In der 2. Hälfte des 5. Jh. gründeten sie unter ihrem ersten König Bisino ein Reich, das sich von der Ohre im Norden bis nach Ober- und Unterfranken im Süden erstreckte. Die ehemalige Ausdehnung des Thüringer Reiches zeichnen die hauptsächlich zwischen dem 4. und 6. Jh. entstandenen Orte nach. Das Thüringer Reich wurde aber bereits 531 von den Franken zerschlagen und in deren Reich eingegliedert. Als Folge der Unterwerfung wurden Teile der thüringischen Bevölkerung ins Frankenreich umgesiedelt. Damit büßten die Thüringer ihre Eigenart ein. Archäologisch läßt sich dieser Bruch in der archäologischen Sachkultur um die Mitte des 6. Jh. erkennen.

 

Eine Bügelfibel aus Laucha

   
 

 

 

 

 

 

 

      

Danach dominiert fränkischer Einfluß. Die Franken wurden in der Schlacht von Sachsen unterstützt, die sich im Nordthüringgau zwischen Bode und Ohre niederließen, wo sie sich aber erst seit dem 7. Jh. archäologisch nachweisen lassen.

 

 

 

 

  

 

 

     
 

 

 

 

 

Zwischen 561 und 566 führten die Franken mit den aus dem Südosten vorrückenden Awaren Kriege. Diese führten zu einer Schwächung des germanischen Einflusses auf die Gebiete östlich von Elbe und Saale und schließlich zu deren Aufgabe. In diesem Zusammenhang wurden die in Brandenburg und bei Berlin beheimateten Nordschwaben zusammen mit den aus Schlesien kommenden Silingen in dem später nach ihnen benannten Nordschwabengau zwischen Bode und Schlenze angesiedelt. In deren alter Heimat ließen sich Slawen nieder, die im Gefolge der Awaren nach Mitteldeutschland kamen.

 

     
 

 

 

 

 

 

 

     

Das Gebiet östlich der unteren und mittleren Saale zählte im 6. Jh. noch zum Frankenreich. Hier siedelten die Warnen, deren Aufstand 594 von den Franken niedergeworfen wurde.

 

 

 

 

 

 

 

     
 

 

 

 

 

Unmittelbar danach drangen die Slawen ins Saalegebiet vor und ließen sich zunächst in den Altsiedelräumen nieder.
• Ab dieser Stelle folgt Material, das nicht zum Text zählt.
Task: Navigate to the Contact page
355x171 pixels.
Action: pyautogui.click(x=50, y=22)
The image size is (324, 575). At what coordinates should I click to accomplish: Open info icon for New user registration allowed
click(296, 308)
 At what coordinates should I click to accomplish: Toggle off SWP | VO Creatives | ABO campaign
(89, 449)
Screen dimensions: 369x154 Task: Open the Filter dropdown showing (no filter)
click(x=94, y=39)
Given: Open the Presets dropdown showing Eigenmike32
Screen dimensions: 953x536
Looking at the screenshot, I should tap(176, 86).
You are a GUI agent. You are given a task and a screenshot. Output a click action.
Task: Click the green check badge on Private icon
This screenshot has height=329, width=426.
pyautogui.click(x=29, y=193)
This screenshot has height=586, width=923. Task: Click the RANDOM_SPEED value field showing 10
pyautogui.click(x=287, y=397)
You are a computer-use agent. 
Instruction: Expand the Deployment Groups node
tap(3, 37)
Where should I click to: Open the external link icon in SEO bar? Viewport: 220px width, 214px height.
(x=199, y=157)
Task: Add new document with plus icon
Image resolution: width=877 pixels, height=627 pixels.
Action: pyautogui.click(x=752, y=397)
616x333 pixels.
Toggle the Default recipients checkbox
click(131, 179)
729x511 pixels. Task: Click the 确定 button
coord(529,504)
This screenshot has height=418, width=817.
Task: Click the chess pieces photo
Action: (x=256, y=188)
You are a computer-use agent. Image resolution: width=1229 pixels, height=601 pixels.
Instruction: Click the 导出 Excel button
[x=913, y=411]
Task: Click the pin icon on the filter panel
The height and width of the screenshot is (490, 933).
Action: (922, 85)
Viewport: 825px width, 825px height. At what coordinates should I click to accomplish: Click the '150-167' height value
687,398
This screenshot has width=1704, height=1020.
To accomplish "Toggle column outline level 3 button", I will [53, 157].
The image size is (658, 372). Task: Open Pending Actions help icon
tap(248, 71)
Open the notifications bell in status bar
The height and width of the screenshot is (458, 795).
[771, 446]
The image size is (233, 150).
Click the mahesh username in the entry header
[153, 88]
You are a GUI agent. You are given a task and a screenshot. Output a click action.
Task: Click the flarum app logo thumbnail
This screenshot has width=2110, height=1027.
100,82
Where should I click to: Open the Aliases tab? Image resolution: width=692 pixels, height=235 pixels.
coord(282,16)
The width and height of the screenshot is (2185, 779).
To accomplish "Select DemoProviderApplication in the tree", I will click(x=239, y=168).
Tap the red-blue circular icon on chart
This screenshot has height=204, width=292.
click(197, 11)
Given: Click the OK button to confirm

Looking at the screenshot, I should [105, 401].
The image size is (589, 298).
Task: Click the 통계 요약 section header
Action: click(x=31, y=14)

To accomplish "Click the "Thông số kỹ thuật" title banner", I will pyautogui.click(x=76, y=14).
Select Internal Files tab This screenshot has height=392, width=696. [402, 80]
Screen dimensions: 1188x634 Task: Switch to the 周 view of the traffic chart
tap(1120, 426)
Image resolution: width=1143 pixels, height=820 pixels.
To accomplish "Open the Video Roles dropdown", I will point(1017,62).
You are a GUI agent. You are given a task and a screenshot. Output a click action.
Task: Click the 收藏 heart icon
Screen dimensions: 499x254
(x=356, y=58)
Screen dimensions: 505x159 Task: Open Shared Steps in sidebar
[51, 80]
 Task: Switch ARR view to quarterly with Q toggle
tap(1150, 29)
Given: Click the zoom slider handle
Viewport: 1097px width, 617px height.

Um 630 ist bereits von Grenzkämpfen an der Saale zwischen dem Herzog Radulf und den Sorben die Rede. Wie eine Kette slawischer Burgen westlich von Elbe und Saale belegt, war es den Slawen im 7. und 8. Jh. gelungen, beide Flüsse zu überschreiten und an deren westlichen Ufern Burgen anzulegen.

Im Süden drangen die Slawen den kleineren, zur Saale hin entwässernden Flüssen entlang nach Westen vor, wo sie weitere Burgen errichteten. Das Siedlungsgebiet der Sorben war in Gaue gegliedert, deren Mittelpunkte die Burgen als Sitze des sorbischen Adels bildeten.
Ackerbau und Viehzucht spielten die beherrschende Rolle und unterschieden sich kaum von germanischen Verhältnissen. Die Siedlungen bestanden aus kleinen Grubenhäusern oder Blockhäusern.

Ihre Unabhängigkeit büßten die Slawen westlich von Elbe und Saale in der 2. Hälfte des 8. Jh. im Zuge der Wiederherstellung der Elbe-Saale-Grenze durch die Franken, der Einrichtung eines Grenzmarkensystems mit Burgbezirken und der Errichtung von Brückenköpfen östlich von Elbe und Saale bei Magdeburg und Halle in den Jahren 805 und 806 ein. Im 9. Jh. fanden mehrere Vorstöße von Franken und Sachsen ins Slawengebiet östlich der Saale statt, wobei für 834 die Zerstörung der Hauptburg der Coledizier (?Cösitz, Ldkr. Köthen) durch die Sachsen bezeugt ist.

 

Das Köpfchen aus Merseburg

   
 

 

 

 

 

 

 

     

Von den Karolingern wurde ein innerer Landesausbau begonnen, der von den Ottonen verstärkt fortgesetzt wurde, wobei durch Rodung (-rode- und -schwende-Orte) neues Siedlungs- und Ackerland gewonnen wurde. Die unbewohnten Waldgebiete wurden Königsgut (Bannforste). Sie dienten vornehmlich der Jagd.

Unter Heinrich I. (818-936) wurde das Herrschaftsgebiet erstmals auf die Gebiete östlich von Saale und Elbe ausgedehnt. Die neu eroberten Gebiete wurden unter Otto I. durch die Bildung der Marken Merseburg, Zeitz und Meißen und die Einführung der Burgwardverfassung dem Reich eingegliedert.